(Collected data entries)
==================================================

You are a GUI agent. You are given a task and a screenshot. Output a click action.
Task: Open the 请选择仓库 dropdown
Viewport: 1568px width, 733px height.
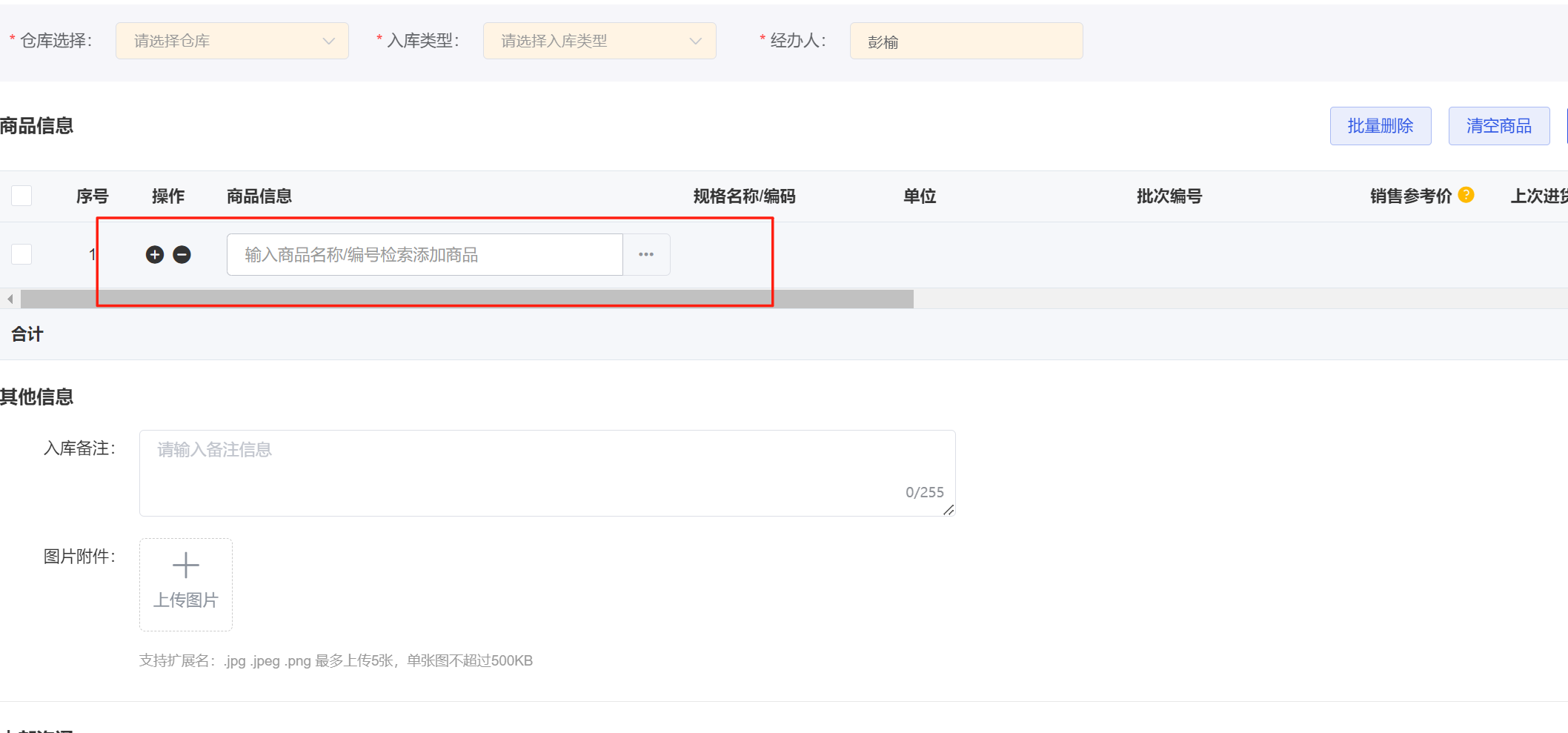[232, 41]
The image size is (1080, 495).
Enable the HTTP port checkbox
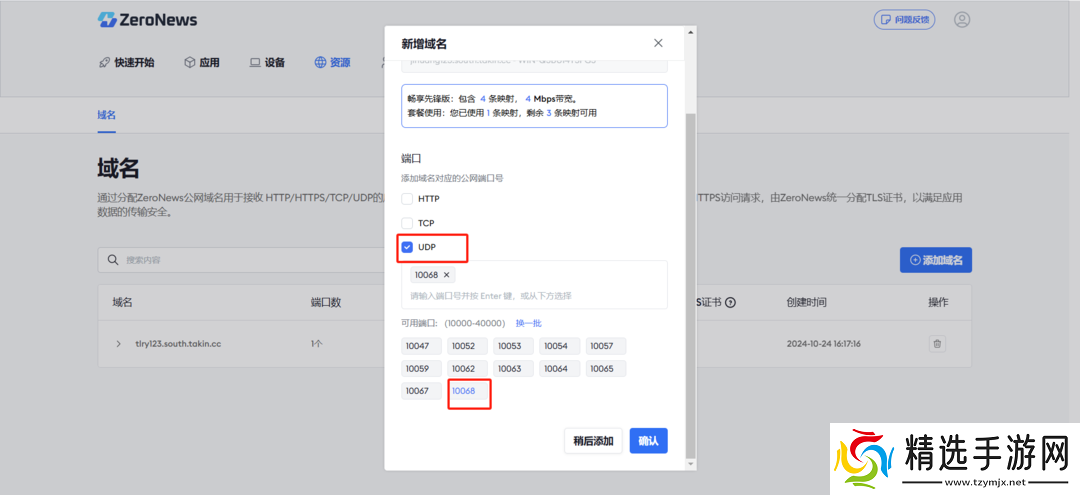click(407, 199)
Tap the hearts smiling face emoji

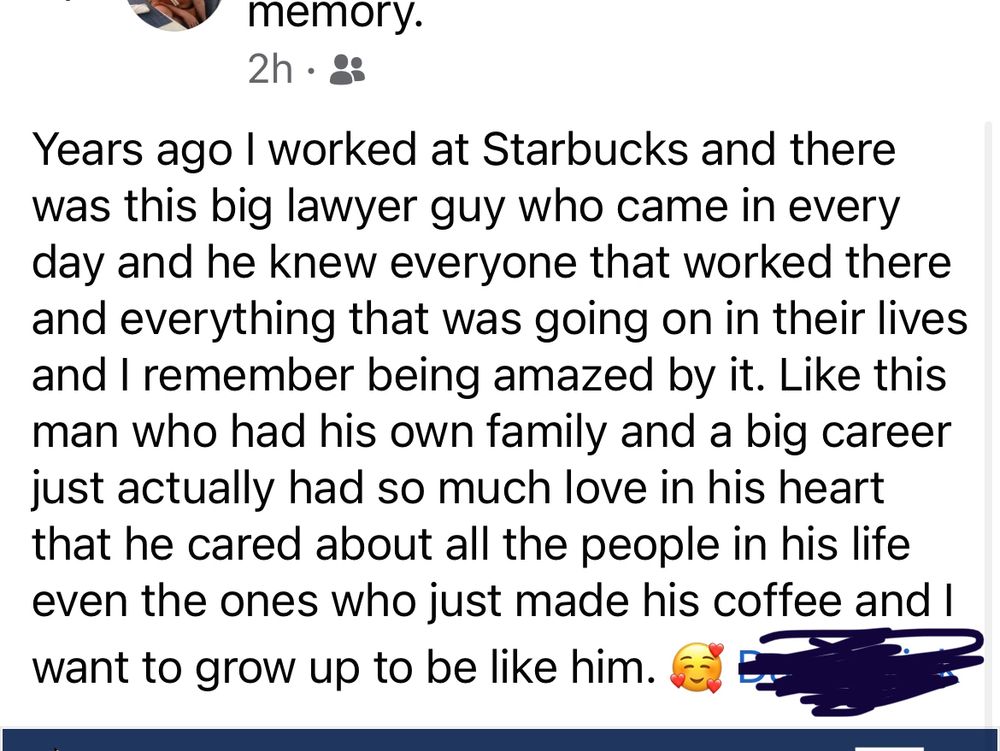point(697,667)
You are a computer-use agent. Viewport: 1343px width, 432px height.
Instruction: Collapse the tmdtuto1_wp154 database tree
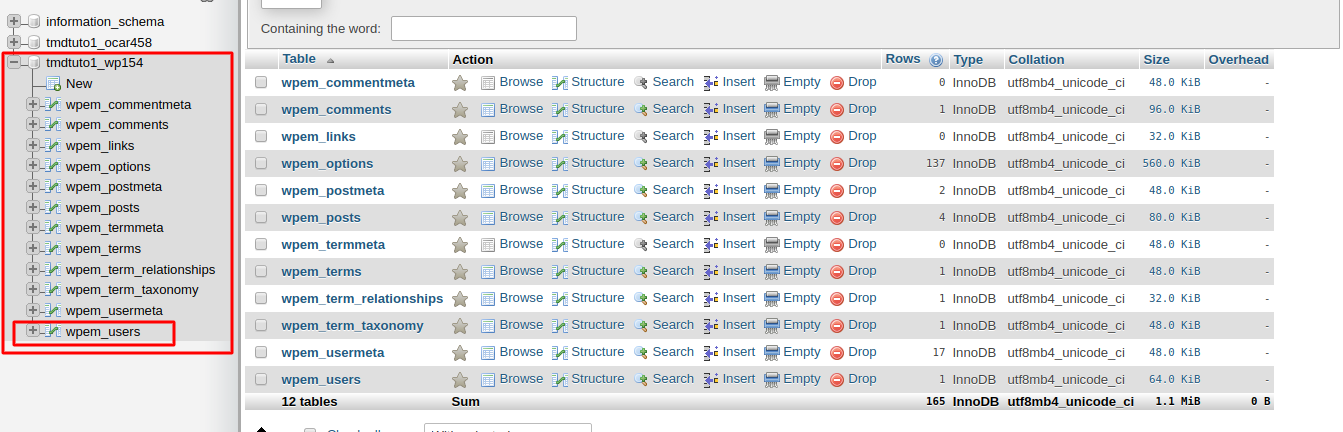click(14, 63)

==================================================

◆ **PROBLEM TO SOLVE**
Print the records above verbatim, pictures excluded.

◆ **WRITTEN ANSWER**
You are a GUI agent. You are given a task and a screenshot. Output a click action.
Task: Open the 请选择仓库 dropdown
Viewport: 1568px width, 733px height.
[232, 41]
The image size is (1080, 495).
Enable the HTTP port checkbox
click(407, 199)
Tap the hearts smiling face emoji

point(697,667)
You are a computer-use agent. Viewport: 1343px width, 432px height.
Instruction: Collapse the tmdtuto1_wp154 database tree
click(14, 63)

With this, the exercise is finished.